The records below are to be retyped in full, without any alteration.

+++

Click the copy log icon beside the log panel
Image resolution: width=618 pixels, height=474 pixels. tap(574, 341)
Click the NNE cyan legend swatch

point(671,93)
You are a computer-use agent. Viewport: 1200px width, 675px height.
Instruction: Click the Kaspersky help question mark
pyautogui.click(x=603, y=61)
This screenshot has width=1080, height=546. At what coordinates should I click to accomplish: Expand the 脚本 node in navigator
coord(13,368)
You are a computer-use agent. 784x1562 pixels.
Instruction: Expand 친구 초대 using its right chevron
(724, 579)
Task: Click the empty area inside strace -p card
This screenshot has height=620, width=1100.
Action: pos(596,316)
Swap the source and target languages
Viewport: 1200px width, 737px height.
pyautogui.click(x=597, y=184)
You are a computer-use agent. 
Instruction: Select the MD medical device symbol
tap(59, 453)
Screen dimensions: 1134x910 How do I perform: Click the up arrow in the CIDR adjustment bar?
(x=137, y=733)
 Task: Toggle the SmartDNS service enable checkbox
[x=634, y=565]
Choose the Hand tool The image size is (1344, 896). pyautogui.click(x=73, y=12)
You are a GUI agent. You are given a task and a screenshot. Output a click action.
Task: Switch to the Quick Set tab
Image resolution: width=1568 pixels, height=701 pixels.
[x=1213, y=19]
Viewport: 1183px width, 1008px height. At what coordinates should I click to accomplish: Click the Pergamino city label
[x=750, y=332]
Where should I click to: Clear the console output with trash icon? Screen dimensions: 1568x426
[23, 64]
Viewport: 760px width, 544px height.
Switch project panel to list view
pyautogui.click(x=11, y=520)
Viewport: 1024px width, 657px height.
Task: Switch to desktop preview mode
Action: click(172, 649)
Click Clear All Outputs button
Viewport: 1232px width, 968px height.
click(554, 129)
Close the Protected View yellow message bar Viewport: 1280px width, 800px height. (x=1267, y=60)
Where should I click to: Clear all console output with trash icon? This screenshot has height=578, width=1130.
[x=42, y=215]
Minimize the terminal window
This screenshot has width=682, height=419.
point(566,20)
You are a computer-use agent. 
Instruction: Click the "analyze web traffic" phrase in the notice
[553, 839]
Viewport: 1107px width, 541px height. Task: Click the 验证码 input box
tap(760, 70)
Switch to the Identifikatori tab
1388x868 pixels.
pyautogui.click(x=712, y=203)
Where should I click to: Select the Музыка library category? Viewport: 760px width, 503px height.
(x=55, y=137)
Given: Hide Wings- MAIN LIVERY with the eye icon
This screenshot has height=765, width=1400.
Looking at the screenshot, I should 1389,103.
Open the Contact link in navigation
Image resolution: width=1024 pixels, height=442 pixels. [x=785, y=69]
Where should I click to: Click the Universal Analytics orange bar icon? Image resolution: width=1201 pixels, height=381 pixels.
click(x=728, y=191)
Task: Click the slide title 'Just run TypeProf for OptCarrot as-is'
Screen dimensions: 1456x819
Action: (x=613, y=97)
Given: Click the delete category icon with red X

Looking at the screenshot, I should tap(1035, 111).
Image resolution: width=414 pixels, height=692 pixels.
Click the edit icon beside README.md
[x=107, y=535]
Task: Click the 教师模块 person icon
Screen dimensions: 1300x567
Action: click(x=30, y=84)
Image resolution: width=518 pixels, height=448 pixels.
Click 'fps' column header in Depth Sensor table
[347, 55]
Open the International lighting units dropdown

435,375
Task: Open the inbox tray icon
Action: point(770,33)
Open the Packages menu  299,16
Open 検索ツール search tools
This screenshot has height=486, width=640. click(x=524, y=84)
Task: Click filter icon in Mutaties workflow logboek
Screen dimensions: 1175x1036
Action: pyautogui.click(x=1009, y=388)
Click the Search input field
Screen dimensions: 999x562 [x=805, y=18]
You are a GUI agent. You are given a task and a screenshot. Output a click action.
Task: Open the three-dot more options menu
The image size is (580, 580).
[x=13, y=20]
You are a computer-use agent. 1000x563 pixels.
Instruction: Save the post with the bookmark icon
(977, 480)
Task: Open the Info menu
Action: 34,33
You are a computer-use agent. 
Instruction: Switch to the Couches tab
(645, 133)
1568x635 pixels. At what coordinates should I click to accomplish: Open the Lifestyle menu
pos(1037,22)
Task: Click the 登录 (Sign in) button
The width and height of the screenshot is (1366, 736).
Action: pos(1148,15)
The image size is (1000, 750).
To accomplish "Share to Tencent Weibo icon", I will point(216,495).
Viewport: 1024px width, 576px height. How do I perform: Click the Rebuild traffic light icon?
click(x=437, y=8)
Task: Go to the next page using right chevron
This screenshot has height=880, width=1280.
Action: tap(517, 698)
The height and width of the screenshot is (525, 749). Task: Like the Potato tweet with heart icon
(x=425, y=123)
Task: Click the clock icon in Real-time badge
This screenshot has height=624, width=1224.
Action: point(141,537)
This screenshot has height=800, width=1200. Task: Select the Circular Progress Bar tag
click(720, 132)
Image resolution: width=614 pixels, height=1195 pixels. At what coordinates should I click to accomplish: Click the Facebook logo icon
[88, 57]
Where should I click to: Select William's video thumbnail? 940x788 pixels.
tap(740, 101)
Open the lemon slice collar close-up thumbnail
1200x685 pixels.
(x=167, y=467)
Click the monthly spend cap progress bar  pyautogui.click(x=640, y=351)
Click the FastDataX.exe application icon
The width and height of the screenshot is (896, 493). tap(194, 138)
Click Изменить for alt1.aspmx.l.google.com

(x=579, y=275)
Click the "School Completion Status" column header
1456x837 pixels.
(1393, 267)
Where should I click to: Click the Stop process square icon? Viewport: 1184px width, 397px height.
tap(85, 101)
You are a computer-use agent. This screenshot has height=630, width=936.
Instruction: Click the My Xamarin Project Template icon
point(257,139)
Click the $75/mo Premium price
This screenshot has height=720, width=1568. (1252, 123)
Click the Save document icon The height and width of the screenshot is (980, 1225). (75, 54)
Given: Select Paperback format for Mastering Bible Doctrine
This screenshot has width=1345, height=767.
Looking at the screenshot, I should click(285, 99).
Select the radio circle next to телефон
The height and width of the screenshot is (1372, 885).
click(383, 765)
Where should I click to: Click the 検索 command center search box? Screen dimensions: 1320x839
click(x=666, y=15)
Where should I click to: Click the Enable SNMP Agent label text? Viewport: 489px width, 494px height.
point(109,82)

+++

### Task answer:
Click the copy log icon beside the log panel
Image resolution: width=618 pixels, height=474 pixels. tap(574, 341)
Click the NNE cyan legend swatch

point(671,93)
You are a computer-use agent. Viewport: 1200px width, 675px height.
Instruction: Click the Kaspersky help question mark
pyautogui.click(x=603, y=61)
This screenshot has width=1080, height=546. At what coordinates should I click to accomplish: Expand the 脚本 node in navigator
coord(13,368)
You are a computer-use agent. 784x1562 pixels.
Instruction: Expand 친구 초대 using its right chevron
(724, 579)
Task: Click the empty area inside strace -p card
This screenshot has height=620, width=1100.
Action: pos(596,316)
Swap the source and target languages
Viewport: 1200px width, 737px height.
pyautogui.click(x=597, y=184)
You are a computer-use agent. 
Instruction: Select the MD medical device symbol
tap(59, 453)
Screen dimensions: 1134x910 How do I perform: Click the up arrow in the CIDR adjustment bar?
(x=137, y=733)
 Task: Toggle the SmartDNS service enable checkbox
[x=634, y=565]
Choose the Hand tool The image size is (1344, 896). pyautogui.click(x=73, y=12)
You are a GUI agent. You are given a task and a screenshot. Output a click action.
Task: Switch to the Quick Set tab
Image resolution: width=1568 pixels, height=701 pixels.
[x=1213, y=19]
Viewport: 1183px width, 1008px height. At what coordinates should I click to accomplish: Click the Pergamino city label
[x=750, y=332]
Where should I click to: Clear the console output with trash icon? Screen dimensions: 1568x426
[23, 64]
Viewport: 760px width, 544px height.
Switch project panel to list view
pyautogui.click(x=11, y=520)
Viewport: 1024px width, 657px height.
Task: Switch to desktop preview mode
Action: click(172, 649)
Click Clear All Outputs button
Viewport: 1232px width, 968px height.
click(554, 129)
Close the Protected View yellow message bar Viewport: 1280px width, 800px height. (x=1267, y=60)
Where should I click to: Clear all console output with trash icon? This screenshot has height=578, width=1130.
[x=42, y=215]
Minimize the terminal window
This screenshot has width=682, height=419.
point(566,20)
You are a computer-use agent. 
Instruction: Click the "analyze web traffic" phrase in the notice
[553, 839]
Viewport: 1107px width, 541px height. Task: Click the 验证码 input box
tap(760, 70)
Switch to the Identifikatori tab
1388x868 pixels.
pyautogui.click(x=712, y=203)
Where should I click to: Select the Музыка library category? Viewport: 760px width, 503px height.
(x=55, y=137)
Given: Hide Wings- MAIN LIVERY with the eye icon
This screenshot has height=765, width=1400.
Looking at the screenshot, I should 1389,103.
Open the Contact link in navigation
Image resolution: width=1024 pixels, height=442 pixels. [x=785, y=69]
Where should I click to: Click the Universal Analytics orange bar icon? Image resolution: width=1201 pixels, height=381 pixels.
click(x=728, y=191)
Task: Click the slide title 'Just run TypeProf for OptCarrot as-is'
Screen dimensions: 1456x819
Action: (x=613, y=97)
Given: Click the delete category icon with red X

Looking at the screenshot, I should tap(1035, 111).
Image resolution: width=414 pixels, height=692 pixels.
Click the edit icon beside README.md
[x=107, y=535]
Task: Click the 教师模块 person icon
Screen dimensions: 1300x567
Action: click(x=30, y=84)
Image resolution: width=518 pixels, height=448 pixels.
Click 'fps' column header in Depth Sensor table
[347, 55]
Open the International lighting units dropdown

435,375
Task: Open the inbox tray icon
Action: point(770,33)
Open the Packages menu  299,16
Open 検索ツール search tools
This screenshot has height=486, width=640. click(x=524, y=84)
Task: Click filter icon in Mutaties workflow logboek
Screen dimensions: 1175x1036
Action: pyautogui.click(x=1009, y=388)
Click the Search input field
Screen dimensions: 999x562 [x=805, y=18]
You are a GUI agent. You are given a task and a screenshot. Output a click action.
Task: Open the three-dot more options menu
The image size is (580, 580).
[x=13, y=20]
You are a computer-use agent. 1000x563 pixels.
Instruction: Save the post with the bookmark icon
(977, 480)
Task: Open the Info menu
Action: 34,33
You are a computer-use agent. 
Instruction: Switch to the Couches tab
(645, 133)
1568x635 pixels. At what coordinates should I click to accomplish: Open the Lifestyle menu
pos(1037,22)
Task: Click the 登录 (Sign in) button
The width and height of the screenshot is (1366, 736).
Action: pos(1148,15)
The image size is (1000, 750).
To accomplish "Share to Tencent Weibo icon", I will point(216,495).
Viewport: 1024px width, 576px height. How do I perform: Click the Rebuild traffic light icon?
click(x=437, y=8)
Task: Go to the next page using right chevron
This screenshot has height=880, width=1280.
Action: tap(517, 698)
The height and width of the screenshot is (525, 749). Task: Like the Potato tweet with heart icon
(x=425, y=123)
Task: Click the clock icon in Real-time badge
This screenshot has height=624, width=1224.
Action: point(141,537)
This screenshot has height=800, width=1200. Task: Select the Circular Progress Bar tag
click(720, 132)
Image resolution: width=614 pixels, height=1195 pixels. At what coordinates should I click to accomplish: Click the Facebook logo icon
[88, 57]
Where should I click to: Select William's video thumbnail? 940x788 pixels.
tap(740, 101)
Open the lemon slice collar close-up thumbnail
1200x685 pixels.
(x=167, y=467)
Click the monthly spend cap progress bar  pyautogui.click(x=640, y=351)
Click the FastDataX.exe application icon
The width and height of the screenshot is (896, 493). tap(194, 138)
Click Изменить for alt1.aspmx.l.google.com

(x=579, y=275)
Click the "School Completion Status" column header
1456x837 pixels.
(1393, 267)
Where should I click to: Click the Stop process square icon? Viewport: 1184px width, 397px height.
tap(85, 101)
You are a computer-use agent. This screenshot has height=630, width=936.
Instruction: Click the My Xamarin Project Template icon
point(257,139)
Click the $75/mo Premium price
This screenshot has height=720, width=1568. (1252, 123)
Click the Save document icon The height and width of the screenshot is (980, 1225). (75, 54)
Given: Select Paperback format for Mastering Bible Doctrine
This screenshot has width=1345, height=767.
Looking at the screenshot, I should click(285, 99).
Select the radio circle next to телефон
The height and width of the screenshot is (1372, 885).
click(383, 765)
Where should I click to: Click the 検索 command center search box? Screen dimensions: 1320x839
click(x=666, y=15)
Where should I click to: Click the Enable SNMP Agent label text? Viewport: 489px width, 494px height.
point(109,82)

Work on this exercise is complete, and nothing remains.